Peak in the Pirin mountain range in Bulgaria

Bayuvi Dupki (Баюви дупки /bg/) is a peak in the Pirin mountain range, south-western Bulgaria. It falls within the borders of the Bayuvi Dupki–Dzhindzhiritsa reserve in Pirin National Park. It is situated on the main ridge of the range between the peaks of Banski Suhodol to the south-east and Kamenititsa to the north-west. Its height is 2,820 m. The eastern slopes descend steeply to the Bayuvi Dupki Cirque, while the western slopes face the valley of the Vlahina river. A tourist eco-path traverses the western slope. The northern face is popular with climbers. The peak is built up of karstified marbles. The summit accommodates many rare herbaceous plants, including edelweiss (Leontopodium nivale) and the only locality of Euphrasia drosocalyx in the Balkan Peninsula.

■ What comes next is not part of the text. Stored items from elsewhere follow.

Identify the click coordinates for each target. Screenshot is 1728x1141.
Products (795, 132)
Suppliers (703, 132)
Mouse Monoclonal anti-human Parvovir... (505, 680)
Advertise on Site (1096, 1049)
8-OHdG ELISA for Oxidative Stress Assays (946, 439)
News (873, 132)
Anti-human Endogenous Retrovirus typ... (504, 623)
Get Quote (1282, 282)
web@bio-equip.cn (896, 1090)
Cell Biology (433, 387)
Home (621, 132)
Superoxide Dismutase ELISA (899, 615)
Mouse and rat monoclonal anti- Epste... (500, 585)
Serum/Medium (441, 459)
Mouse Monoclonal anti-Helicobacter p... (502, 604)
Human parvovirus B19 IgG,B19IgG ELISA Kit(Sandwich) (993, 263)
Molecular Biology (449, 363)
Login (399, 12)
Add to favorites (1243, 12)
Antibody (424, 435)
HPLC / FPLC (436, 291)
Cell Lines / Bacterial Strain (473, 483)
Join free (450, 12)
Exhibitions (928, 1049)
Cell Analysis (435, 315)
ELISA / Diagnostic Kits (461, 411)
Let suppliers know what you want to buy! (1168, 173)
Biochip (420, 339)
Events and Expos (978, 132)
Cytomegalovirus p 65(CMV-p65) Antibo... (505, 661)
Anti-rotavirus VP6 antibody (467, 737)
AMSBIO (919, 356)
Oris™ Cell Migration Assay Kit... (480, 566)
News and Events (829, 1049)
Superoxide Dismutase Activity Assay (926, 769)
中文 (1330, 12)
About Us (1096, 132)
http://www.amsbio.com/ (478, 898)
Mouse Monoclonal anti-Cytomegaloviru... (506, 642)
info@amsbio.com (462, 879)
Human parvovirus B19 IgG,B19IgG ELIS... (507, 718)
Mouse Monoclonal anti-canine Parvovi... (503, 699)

Bayuvi Dupki has three distinct peak points; the main elevation being the southern one. The rocky karst ridge Sredonosa takes its beginning at the north-eastern point. The main crest between the three points may be as narrow as 50 cm. The eastern slopes facing the homonymous cirque are vertical and inaccessible. The western slopes are heavily inclined to the valley of the Vlahina river.

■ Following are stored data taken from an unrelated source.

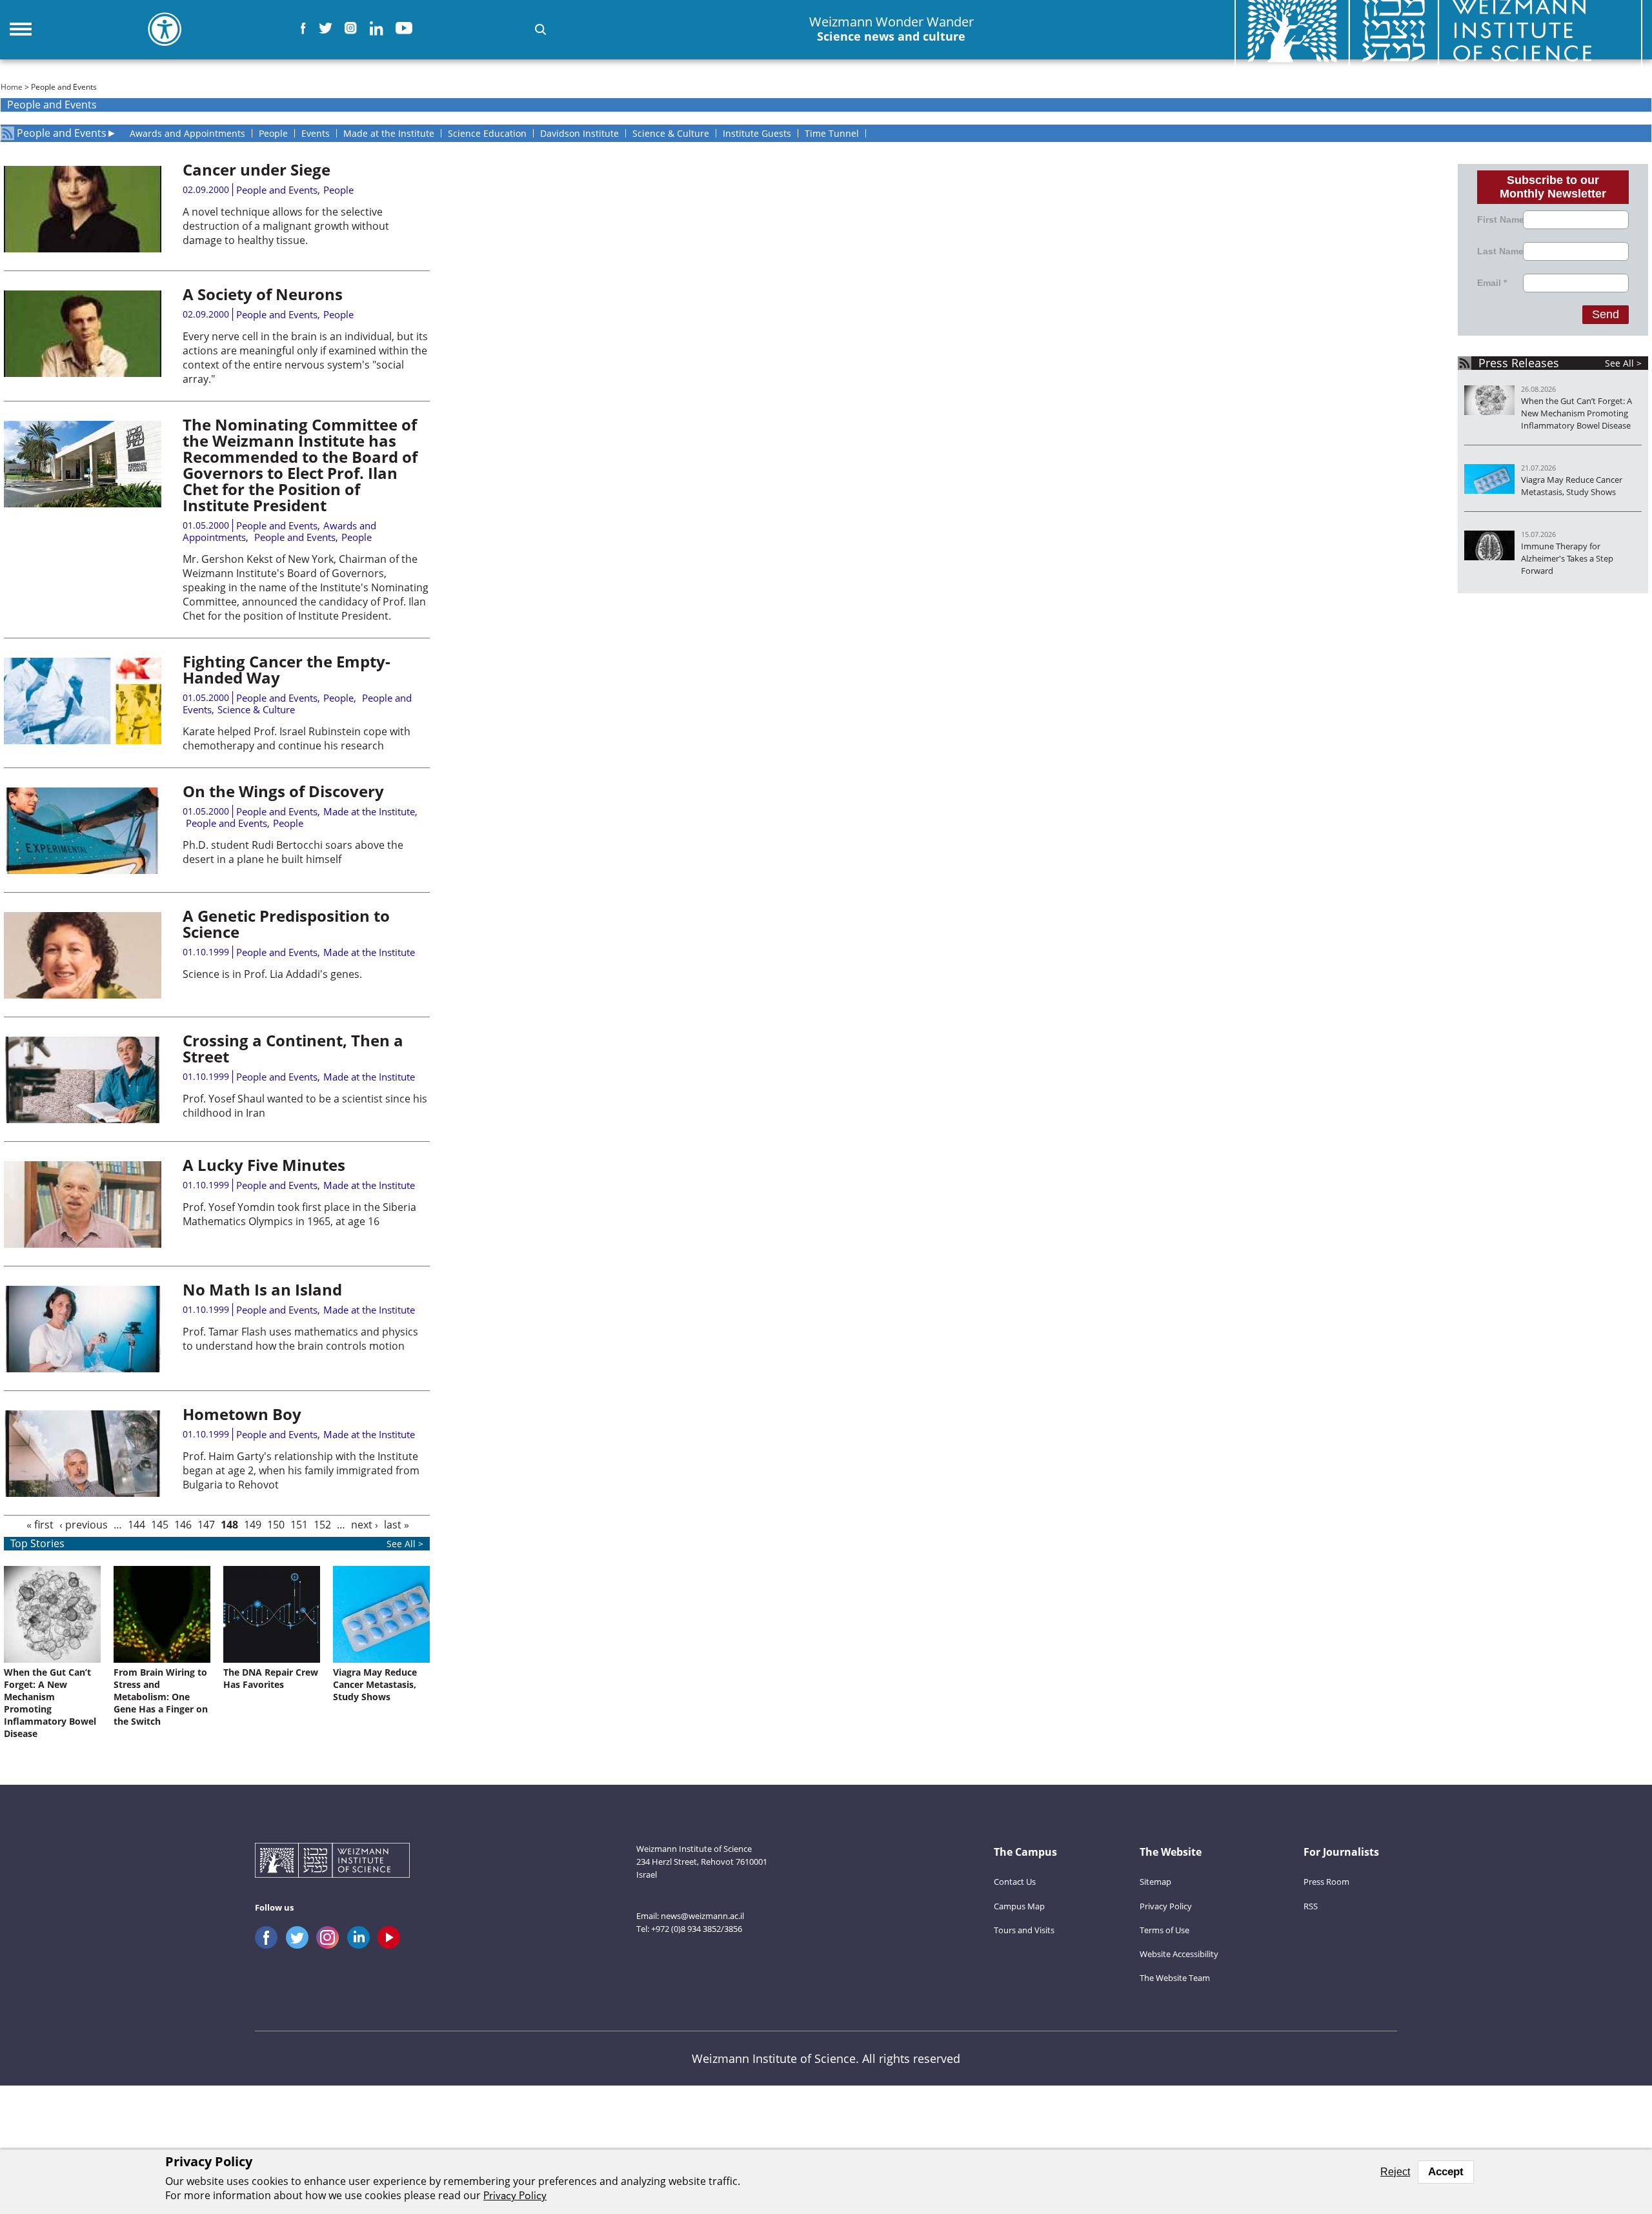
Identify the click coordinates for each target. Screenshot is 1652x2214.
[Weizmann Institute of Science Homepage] (332, 1862)
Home (12, 86)
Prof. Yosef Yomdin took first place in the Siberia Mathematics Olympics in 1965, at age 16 (299, 1214)
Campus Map (1019, 1906)
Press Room (1326, 1881)
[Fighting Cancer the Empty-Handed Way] (82, 740)
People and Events (61, 133)
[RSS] (7, 133)
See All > (1623, 363)
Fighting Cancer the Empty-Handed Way (286, 669)
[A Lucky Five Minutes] (82, 1244)
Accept (1446, 2172)
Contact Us (1015, 1881)
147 (206, 1525)
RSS (1311, 1906)
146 (183, 1525)
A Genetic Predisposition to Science (286, 923)
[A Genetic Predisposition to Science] (82, 995)
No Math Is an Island (262, 1289)
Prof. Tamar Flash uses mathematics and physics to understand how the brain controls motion (300, 1339)
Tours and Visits (1024, 1930)
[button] (540, 29)
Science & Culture (256, 709)
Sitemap (1155, 1881)
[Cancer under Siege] (82, 248)
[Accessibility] (164, 29)
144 (136, 1525)
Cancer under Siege (256, 169)
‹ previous (83, 1525)
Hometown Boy (242, 1414)
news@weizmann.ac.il (702, 1916)
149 (252, 1525)
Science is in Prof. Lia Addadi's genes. (272, 974)
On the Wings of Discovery (283, 791)
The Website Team (1175, 1978)
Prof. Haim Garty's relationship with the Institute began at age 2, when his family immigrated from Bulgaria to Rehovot (301, 1470)
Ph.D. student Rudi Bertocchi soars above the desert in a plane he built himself (293, 852)
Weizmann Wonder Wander (891, 29)
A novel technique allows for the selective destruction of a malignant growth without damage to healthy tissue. (286, 226)
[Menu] (21, 29)
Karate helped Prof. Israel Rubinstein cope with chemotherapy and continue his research (296, 738)
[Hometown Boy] (82, 1493)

At 470 m to the south-east of the summit on the main ridge is situated the highest alpine shelter in Bulgaria — Koncheto. To the north of Bayuvi Dupki is located the saddle Kamenititski Preval. There are three paths leading from Kamenititski Preval to the shelter. The most frequently used is marked in red and cuts down the steep western slopes of Bayuvi Dupki. The second one follows the main ridge. The third path cuts the northernmost point and then joins the second one. The last two paths are not marked.